OBJECTIVES:
[1] Can you retype the candidate-selection draft below, word for word, between "1.1. Earlier Work" and "the NomCom process.", inclusive?
[2] What comes next in the draft on random candidate selection below? Continue it from its final sentence.

EXTRACT:
──────

Internet-Draft Candidate Selection May 2023
Hoffman Expires 30 November 2023 [Page]
Network Working Group
Intended Status:
P. Hoffman

Simple Random Candidate Selection


This document describes a process to randomly select a subset of candidates from a larger set of candidates. The process uses an unpredictable value can be trusted by all candidates. It uses randomizing based on a hash function to make the description of the process easy to understand.

This draft has a GitHub repository. Issues and pull requests can be made there.

Status of This Memo

This Internet-Draft is submitted in full conformance with the provisions of BCP 78 and BCP 79.

Internet-Drafts are working documents of the Internet Engineering Task Force (IETF). Note that other groups may also distribute working documents as Internet-Drafts. The list of current Internet-Drafts is at

Internet-Drafts are draft documents valid for a maximum of six months and may be updated, replaced, or obsoleted by other documents at any time. It is inappropriate to use Internet-Drafts as reference material or to cite them other than as "work in progress."

This Internet-Draft will expire on 30 November 2023.

Table of Contents

1. Introduction

It is common to need to pick a subset of people from a larger group using a random selection method. This is often done on an ad hoc basis, but for some selections, a more formal process is needed, particularly if the people in the larger group don't all trust the administrator of the selection process to be unbiased.

This document gives a simple, understandable process that can be done for groups and subsets of arbitrary size. The process is purposely transparent and reproducible. It works with any group of entities that nave names: people, companies, locations, dates ("18 August 2022"), and so on.

As a simple example, a future leadership committee will have a fixed size. The members of the committee will be selected from a large pool of volunteers. Someone is in charge of collecting the names of the volunteers and making a randomized selection among them for the leadership committee. They can use the process in this document to make that selection in a way that is both provably random and understandable.

Due to the formatting used in this document, the reader is encouraged to read the HTML version, although the text version is still usable.

1.1. Earlier Work

RFC 3797 [NomCom] defines the process that the IETF uses to select the NomCom each year. It uses a random input to select from a list of candidate names in ASCII using modulo aritmetic the position of the names in alphabetical order. That process has some significant pitfalls described in the document updating RFC 3797, [NomCom-bis]. The process in this document uses a very different selection process to avoid those pitfalls.

After this document has passed IETF review, the IETF might consider using the process described here as a replacement for the process in RFC 3797, but the document is valuable even if the IETF does not want to change the NomCom process.

2. Overview of the Process

A few terms are used throughout this document:


The act of collecting names, making the random selection, and publishing the entire process.

ceremony administrator (CA):

The person who performs the steps of the ceremony.


The person, organization, or other namable entity that is possibly being selected during the ceremony.

candidate name:

The name selected by each candidate for the selection process. The candidate name is expressed as a string of Unicode characters [Unicode] in UTF-8 format [UTF-8].

difficult-to-predict number (D):

A publicly-visible number that is not known before the pool of candidates has been closed. Note that this is different from what is normally called a "random number". True random numbers are designed to be nearly impossible to predict, whereas D in this process has weak (but sufficient) randomness.

──────

GIVEN DATA:

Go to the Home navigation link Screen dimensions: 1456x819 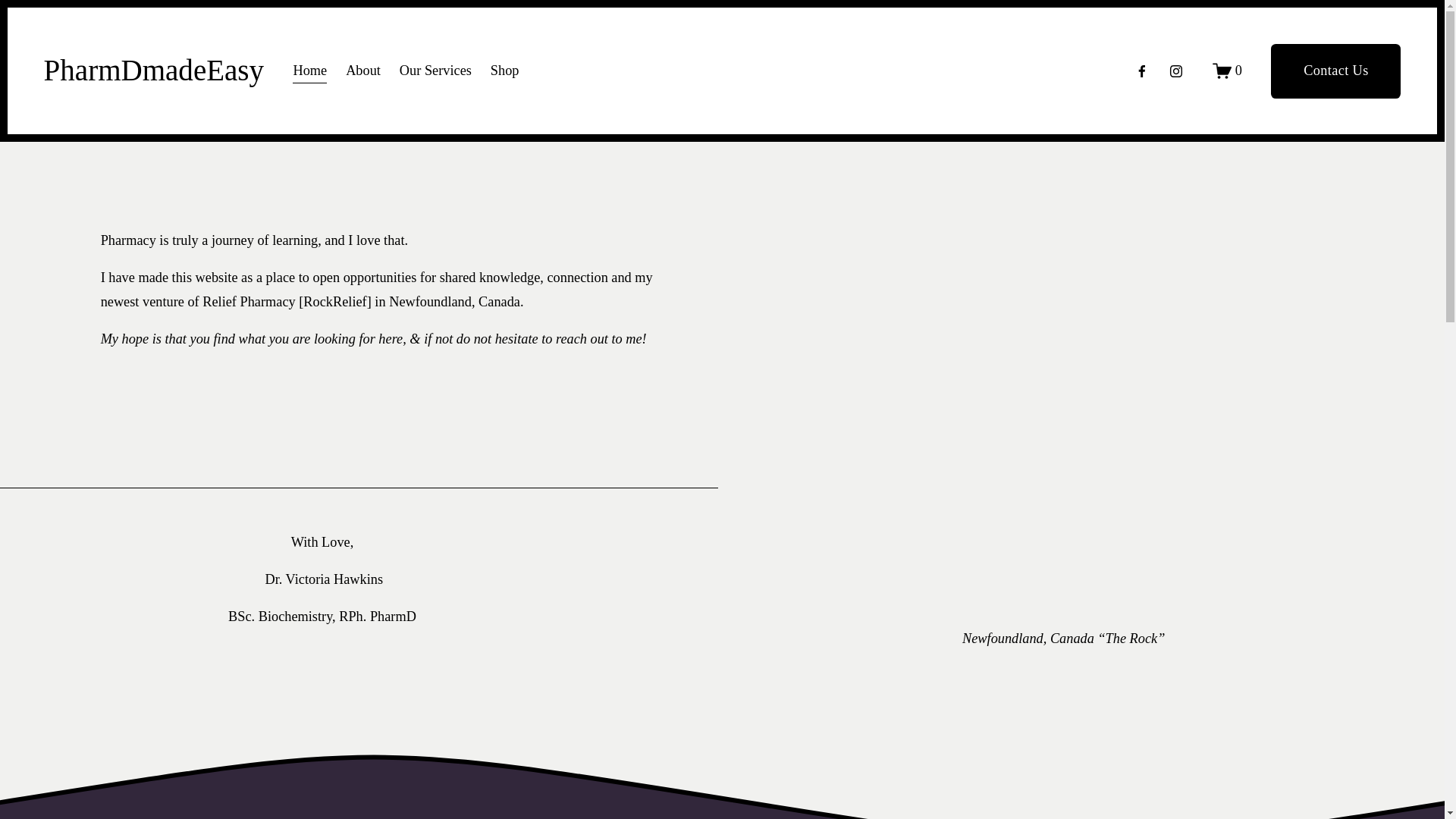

──────

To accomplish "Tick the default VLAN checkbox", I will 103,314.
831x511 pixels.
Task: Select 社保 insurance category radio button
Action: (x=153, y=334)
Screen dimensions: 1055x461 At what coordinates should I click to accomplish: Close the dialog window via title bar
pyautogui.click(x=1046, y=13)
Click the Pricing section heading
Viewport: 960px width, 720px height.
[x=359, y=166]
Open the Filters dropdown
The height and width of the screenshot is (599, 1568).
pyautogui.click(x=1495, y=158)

──────

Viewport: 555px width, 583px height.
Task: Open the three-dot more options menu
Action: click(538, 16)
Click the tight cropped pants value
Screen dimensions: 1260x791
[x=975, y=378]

──────

PER-TASK ANSWERS:
[1]
1.1. Earlier Work

RFC 3797 [NomCom] defines the process that the IETF uses to select the NomCom each year. It uses a random input to select from a list of candidate names in ASCII using modulo aritmetic the position of the names in alphabetical order. That process has some significant pitfalls described in the document updating RFC 3797, [NomCom-bis]. The process in this document uses a very different selection process to avoid those pitfalls.

After this document has passed IETF review, the IETF might consider using the process described here as a replacement for the process in RFC 3797, but the document is valuable even if the IETF does not want to change the NomCom process.

[2]
2.1. Basic Steps

The steps in a ceremony that follows this process is given here. See Section 3 for more detail on the steps.

  1. The CA starts the ceremony by performing the following steps at the same time:

    • Announces an end date for when the pool will be complete.
    • Announces a later date on which the difficult-to-predict number, D, will be selected.
    • Announces the source where D will be found.
    • Announces the number of candidates that will be selected (called S).
    • Opens up the pool of candidates for submission.
  2. Candidates submit their names to the pool until the closing date.
  3. On the closing date, the CA publishes the set of candidate names with the hexadecimal value of the UTF-8 encoding for each candidate name.
  4. On the date for selecting D, the CA gets D from the announced source.
  5. The CA calculates the hashes used to make the selection. They concatenate each candidate name with D (name first, then D), uses the SHA-256 hash function [SHA-2] on the new string, and records the value of the output as a UTF-8 string.
  6. The CA arranges the set of hash values in alphabetic order from highest to lowest. They then select the S candidates from the top of the list (that is, the names whose hash values are largest).

3. Specifics for the Process

3.1. Start of Ceremony

Much of the trust in the selection process is based on the CA not being able to influence the selection. If the CA can choose, or influence, the value of D, they can establish the ordering of the differences of the integers. Similarly, if one or more of the candidates can influence the value of D, they can increase their chance of being selected.

To make the process trustworthy, the value of D must be unrelated to the CA or the candidates, and it must be selected after the list of candidates is completed There are many sources of such values: stock market closing values, numbers chosen for large public lotteries, and so on. Section 3.1 of RFC 3797 lists many such sources.

The most important things for a ceremony is that the source is announced before the ceremony starts, that all participants and viewers of a ceremony can find the source on the date specified by the CA, and that everyone gets the same value when they go to the source for that day.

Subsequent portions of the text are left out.